Colombo, cuya rutina se reduce a viajar y peinar mujeres por el mundo, tiene su peluquería en el elegante barrio de la Recoleta, en Buenos Aires, la ciudad a veces calificada como la «París latinoamericana». Son tres pisos de una casa —también francesa, también del siglo XIX— por donde desfilan las joyas de la ancha farándula criolla.
Entre risas, el estilista continúa: «Yo tengo un amigo francés, peluquero, que dice que le encanta venir a Argentina porque es el único país donde hombres y mujeres son de razas diferentes: ellas rubias, ellos morochos».

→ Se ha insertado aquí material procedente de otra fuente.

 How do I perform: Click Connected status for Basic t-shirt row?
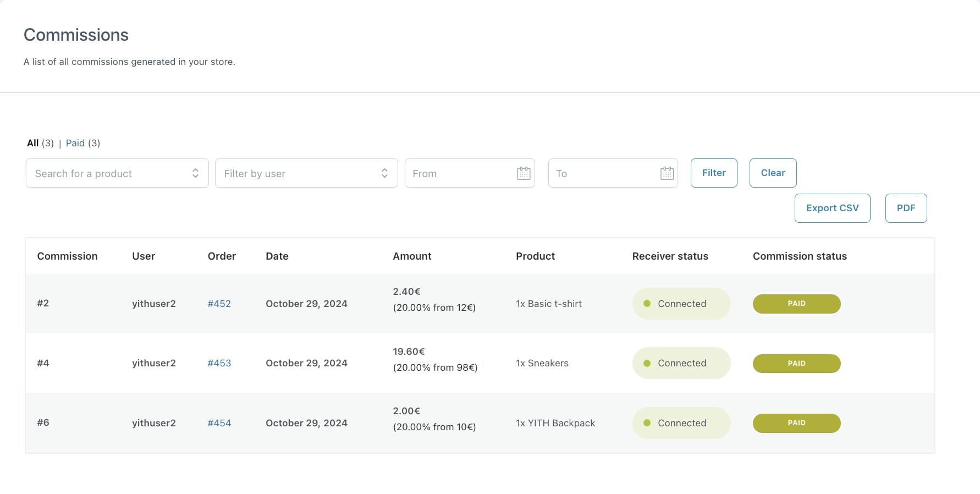pos(681,304)
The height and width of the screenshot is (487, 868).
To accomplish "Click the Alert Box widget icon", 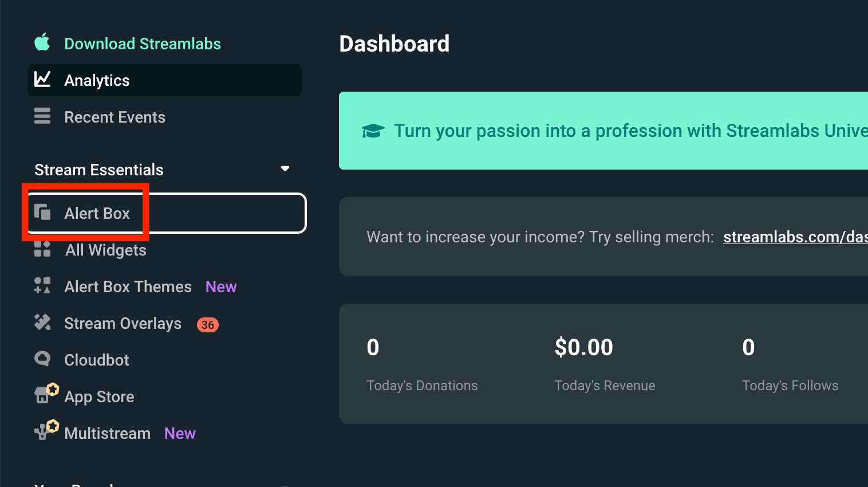I will coord(42,213).

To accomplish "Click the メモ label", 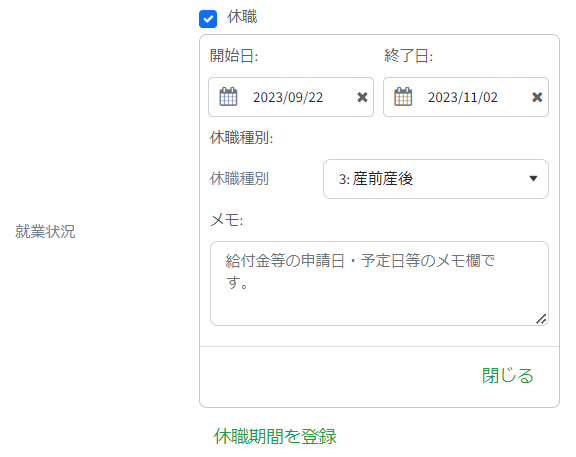I will (226, 220).
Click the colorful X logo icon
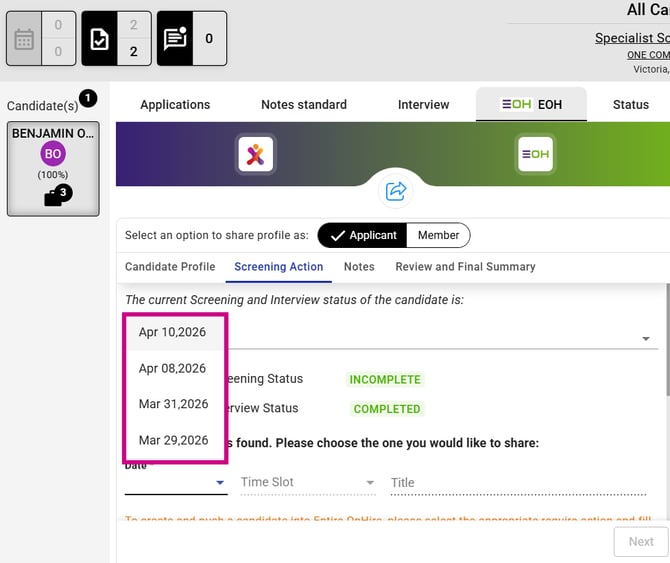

Importantes figuras de la historia argentina son o fueron rubias en algún momento: el símbolo político de Eva Duarte, Evita; la primera presidenta mujer, Isabel Martínez de Perón; la famosa presentadora y actriz Mirtha Legrand; la diva de la televisión Susana Jiménez; la modelo Valeria Mazza, de quien se dice teñía el pelo de sus hijos. De rubio.
«Ser rubia en Argentina te da seguridad, te permite entrar cómoda a un lugar», dice Colombo.
Según una encuesta realizada en 2016 por la firma de cosméticos francesa L’Oreal (la más reciente que ha realizado), el 66% de las argentinas dice querer ser rubia.
El sondeo también encontró que Argentina es, entre las principales economías de la región, el país donde las mujeres tienen el pelo más largo y la mayor frecuencia de lavado. Seis de cada 10 argentinas cambian su color de pelo y cuatro de cada diez eligen hacerlo en peluquerías.
El 70% de las argentinas van a la peluquería regularmente, la mayoría de ellas a teñírselo, dice el mismo Beauty Report de L’Oreal.